Over the past 18 months the company has gone through a number of stages on the road to commercialization of its ingredient Almega PL. Qualitas is headquartered in Jerusalem, Israel, but has built its algae production facility in West Texas.
Almega PL sports a unique chemical profile consisting of polar lipid structure featuring both phospholipids and glycolipids that the company says makes for superior absorption and digestibility. The company completed a successful NDI notification on the ingredient in June. Qualitas notes that its NDI notification is valid only for Almega PL’s specific composition and manufacturing process. Other aspects of Qualitas Health’s intellectual property—including algae growth and extraction techniques and Almega PL’s composition—are patent-protected.
The first products to be launched are Almega PL, introduced by Dr David Williams and sold by Healthy Directions, that contain EPA and polar lipids from Almega PL. This product is positioned as 100% vegetarian EPA omega-3 for mood and heart health. Healthy Directions is a direct-to-consumer nutritional supplement retailer and a wholly-owned subsidiary of Helen of Troy Limited. And Veggie Omega-3+ from Dr. Mark Merriman at Rejuvenation Science Labs, which is a blend of Almega PL, algal DHA and astaxanthin. Veggie Omega-3+ is positioned as a fully vegetarian LC-PUFA omega-3.
“These brands are known for innovation and being early adopters—on the cutting edge of nutrition science and market trends. This marketing channel might lend itself to more dynamic companies. It seems that algal omega-3s and Almega PL are the future of the omega-3 market and these consumer products are the some of the first signs of this movement. We continue to work closely with brands and expect that there will be multiple product launches in 2015 across several channels,” said David Hart, vice president of marketing for Qualitas Health.
The West Texas production location features ample sunlight, cheap land and access to large stores of saline groundwater to grow the company’s non-GMO Nannochloropsis oculata photosynthetic strain. Qualitas is pursuing an open-pond cultivation method, which it believes is the only algae cultivation approach that can be scaled up economically. The facility is at commercial scale now, Hart said, and has plenty of expansion potential.

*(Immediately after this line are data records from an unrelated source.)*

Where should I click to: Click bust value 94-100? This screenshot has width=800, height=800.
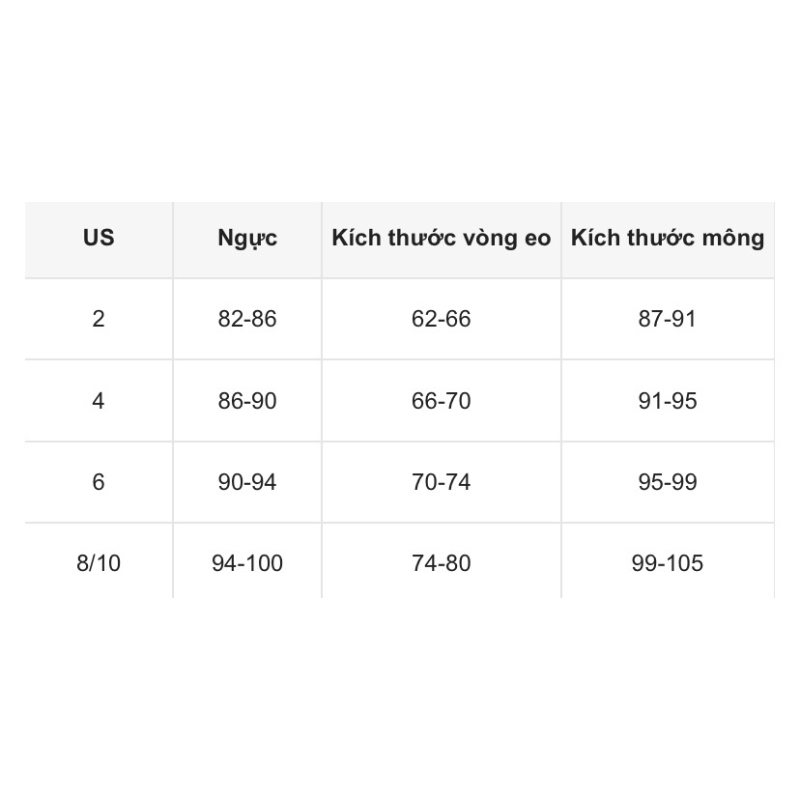(247, 564)
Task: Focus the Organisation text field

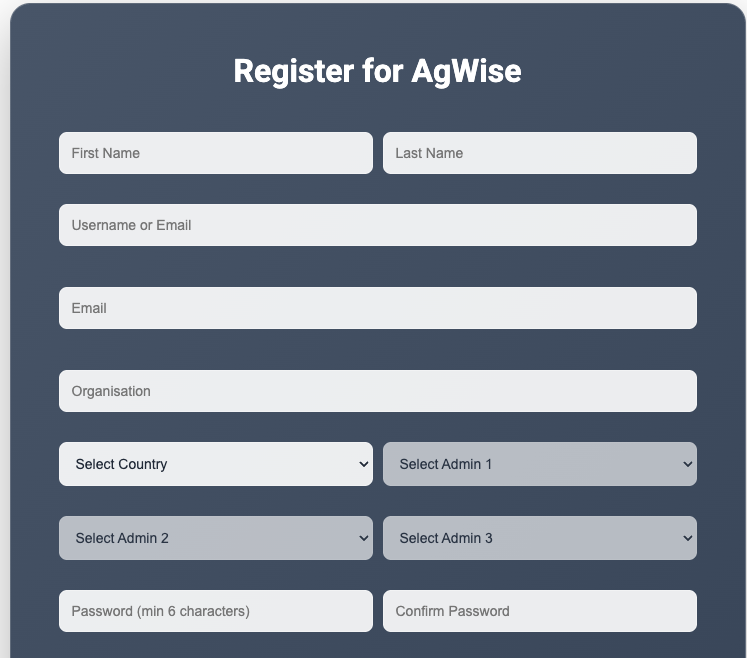Action: tap(377, 391)
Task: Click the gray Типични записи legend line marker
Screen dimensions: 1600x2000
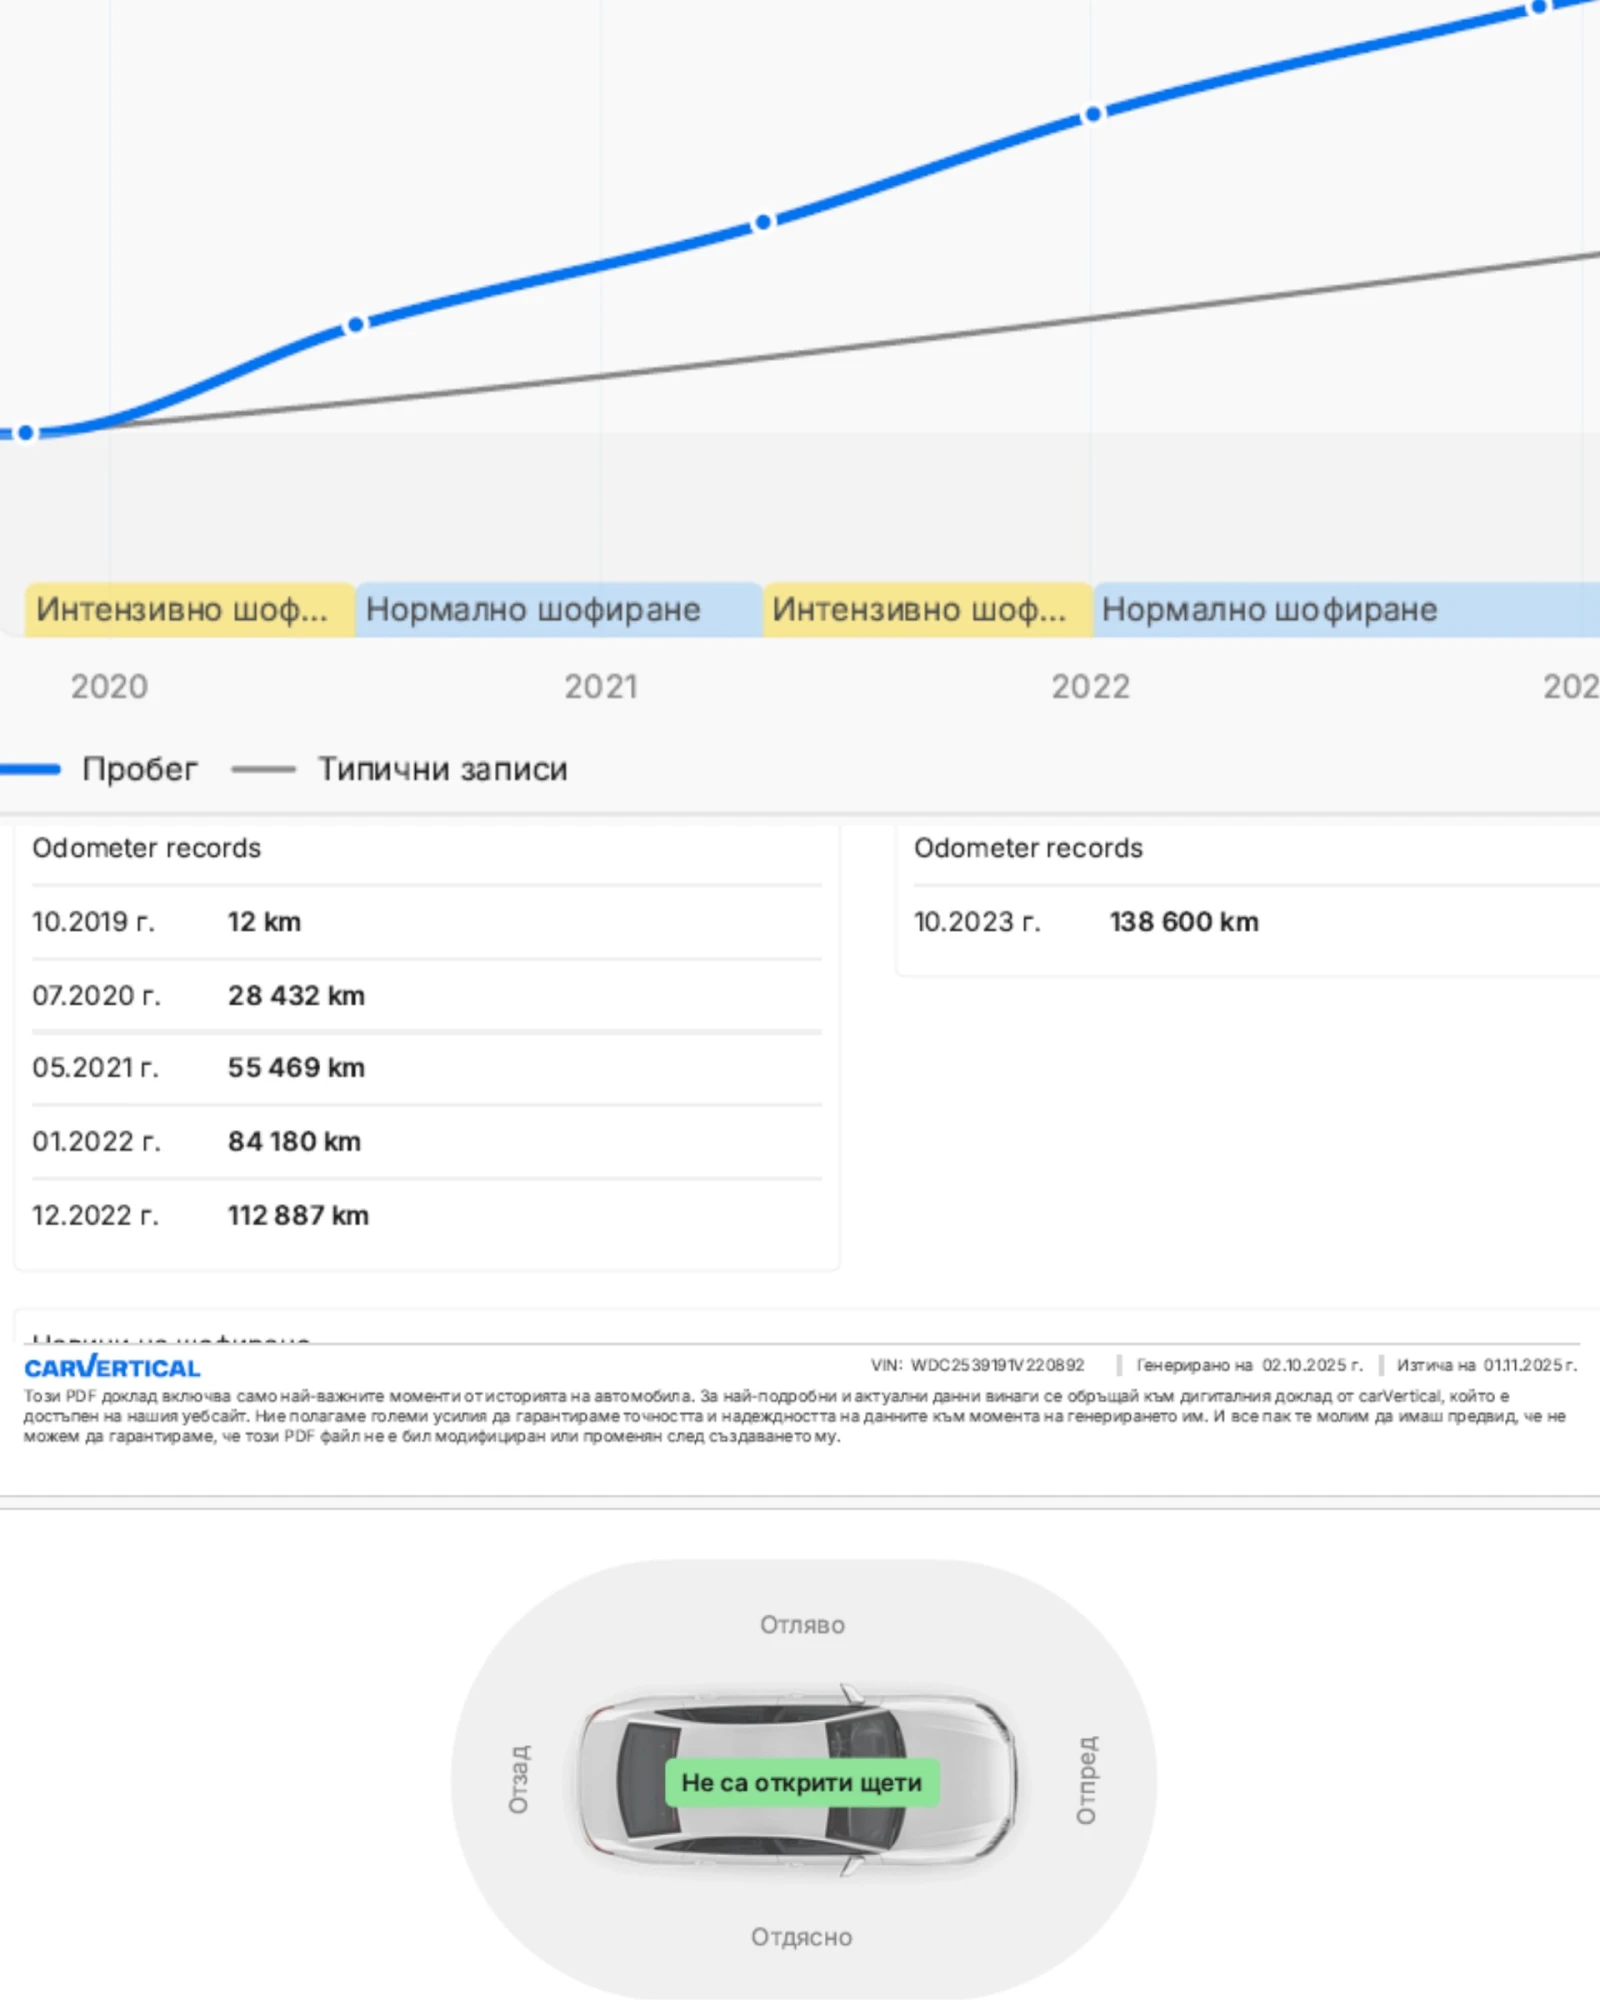Action: click(x=263, y=769)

“Our Texas facility is growing algae on approximately 30 acres and will be expanding to the full 60-plus acres throughout 2015. We have more than 350 acres available on this site, so we can easily expand by an additional 10 times from our current algae growth,” he said.
Brand specific goals
Qualitas has positioned itself both as a vegetarian source of EPA and also as the only company offering an omega-3 with a glycolipid profile. The Rejuvenation Labs product, which mixes Qualitas’s ingredient with another algal omega 3 source, would seem to water that message down somewhat. Hart said that’s part of the game when dealing with customers who might have specific needs.
“Every brand and product has its own focus, whether it is a specific health indication for EPA, improved bioavailability from glycolipids and phospholipids, a vegetarian omega-3 source or strong environmental sustainability. As an ingredient supplier, we understand and respect our customers’ different product development needs and make a concerted effort to support them. It seems like this product’s main positioning is as a vegetarian/vegan alternative to krill or fish oils. The clinical trials we have performed show that the glycolipids in Almega PL seem to be a more effective carrier for EPA than phospholipids, and this might help the overall omega-3 absorption in this product,” Hart said.
While Qualitas is focused on the commercialization of Almega PL, the company is also looking at other ingredients that it can derive from its strain of Nannochloropsis oculata. It is also looking at other strains for future development, Hart said.
“Our R&D and biology teams are working hard on the next generation of products. These include algal protein, concentrated EPA oils and omega-7. In addition, we are exploring avenues to create a DHA product from non-GMO phototrophic algae,” he said.